Como todos los años, nos hemos reunido sacerdotes de diferentes regiones de todo el país que queremos jugar nuestra suerte “con los pobres de la tierra”. Y hemos querido mirar nuestra realidad, con las cosas viejas y las cosas nuevas que esta tiene. Vemos que hay viejos lastres que no terminan de caer, y luces de esperanza que no terminan de despuntar, y quisiéramos –con nuestro servicio al pueblo de Dios- ayudar a eliminar lo que nos impide caminar, y alentar los pasos, todavía tambaleantes de nuestra historia.

+ vemos que el viejo modelo neoliberal no termina de morir, que todavía poderosos grupos económicos insisten en proponer o imponer fórmulas perversas que sólo han conducido a su propio enriquecimiento y a la defensa de sus propios intereses, y a nuestra miseria, hambre y muerte.

+ vemos con claridad todo aquello que rechazamos y no queremos más para nuestro país y nuestra gente.

+ vemos que los intereses de la banca privada y extranjera insisten con viejas recetas y sólo parecen preocupados por esquilmar al pueblo en un genocidio por planificación de la desigualdad, insistiendo en ajustes y pago de una deuda que desconocemos por usuraria, corrupta y falsa, y por si eso fuera poco, ya pagada varias veces.

+ vemos que exponentes de la vieja política siguen insistiendo con sus caudillismos y clientelismos sin ningún miramiento por la vida y la felicidad del pueblo, vendiendo como dádivas aquello que es sólo una parte minúscula de lo que deberían dar por justicia.

+ vemos que muchos, hasta ahora impunes de crímenes imprescriptibles, encabezan campañas apoyados en sectores empresariales, políticos, eclesiales y periodísticos buscando el silencio y la complicidad.

Y vemos también con esperanza

· la renovación y aparente transparencia en la designación de jueces y ministros de la Suprema Corte de Justicia.

· La posibilidad de cerrar con verdad y justicia los crímenes de lesa humanidad que enlutan nuestro presente, clausurando las puertas a la impunidad, y contribuyendo al esclarecimiento de la verdad histórica.

· La posibilidad de una mayor unidad latinoamericana en un marco mucho más amplio que en un mero esquema de mercado, llegando a una integración histórica y cultural.

· El reconocimiento fraterno de las diferencias que enriquecen nuestro caminar en una aceptación de culturas, opciones, historias, que nos permitirán mirar con alegría que “la verdad es sinfónica”.

· El surgimiento de brotes de resistencia y vida con los que nuestro pueblo manifiesta su apuesta tozuda por la vida, sea en el resurgimiento de cooperativas, en las fábricas recuperadas, las luchas por la tierra, los reclamos de justicia y las marchas contra la muerte, las manifestaciones en defensa del trabajo, las luchas de los jubilados...

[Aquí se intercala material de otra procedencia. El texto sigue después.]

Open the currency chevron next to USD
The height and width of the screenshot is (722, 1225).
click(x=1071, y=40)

Sabemos que estos son sólo signos, y todavía es mucho lo que falta.

. Falta trabajo digno para todos, como corresponde por derecho;

. Falta transparencia en las negociaciones con los organismos usurarios de crédito internacional

. Falta una voz más firme y profética de la Iglesia jerárquica

. Falta una actitud de claro rechazo al ALCA, la presencia de bases y ejercicios militares con los EEUU y todo otro claro rechazo al neo-imperialismo.

. Falta una clara transparencia en el ejercicio de la justicia que impida sospechar de la politización de sus fallos

. Falta una renovación de la dirigencia política que en las provincias, los municipios, los poderes legislativos se pongan incuestionablemente al servicio del pueblo y su felicidad.

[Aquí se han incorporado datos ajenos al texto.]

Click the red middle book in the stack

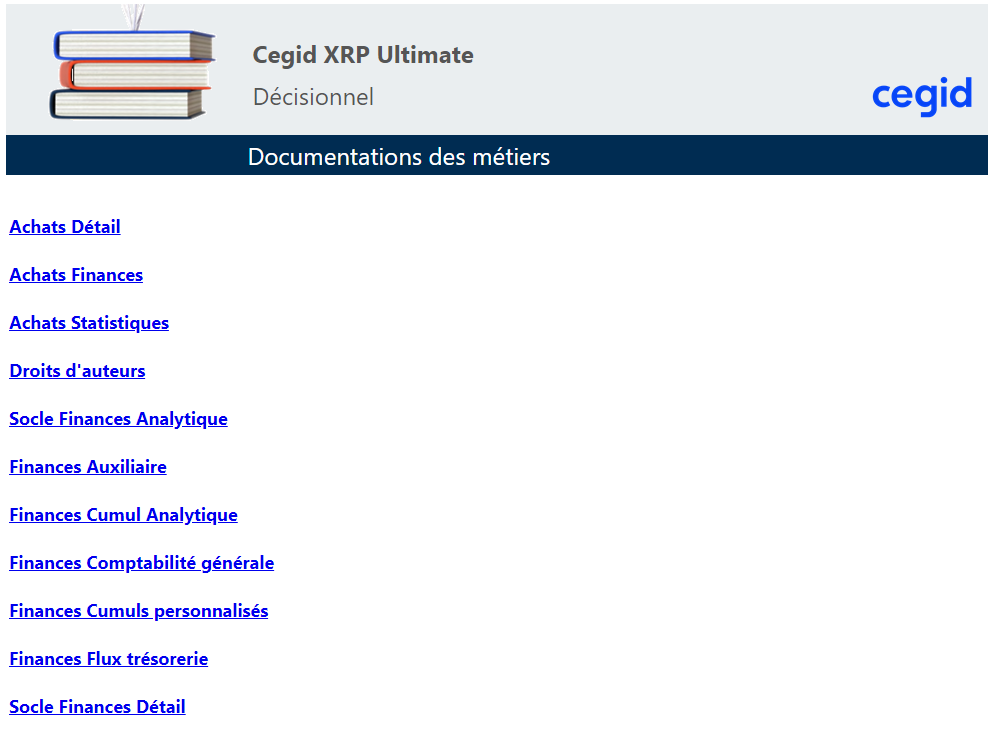point(138,75)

. Falta una mayor claridad en la construcción de nuestro presente no sabiendo con precisión hacia dónde queremos ir, y una mayor conciencia, organización y unidad del campo popular.

. Falta un claro compromiso de lucha sistemática y comprometida contra la pobreza, que es algo que ofende a Dios y es contraria a su voluntad.

Por todo esto, como servidores del Pueblo de Dios, queremos seguir con la mirada atenta para renovar nuestro compromiso junto a los pobres y enfrentando todo aquello que causa su dolor o su muerte.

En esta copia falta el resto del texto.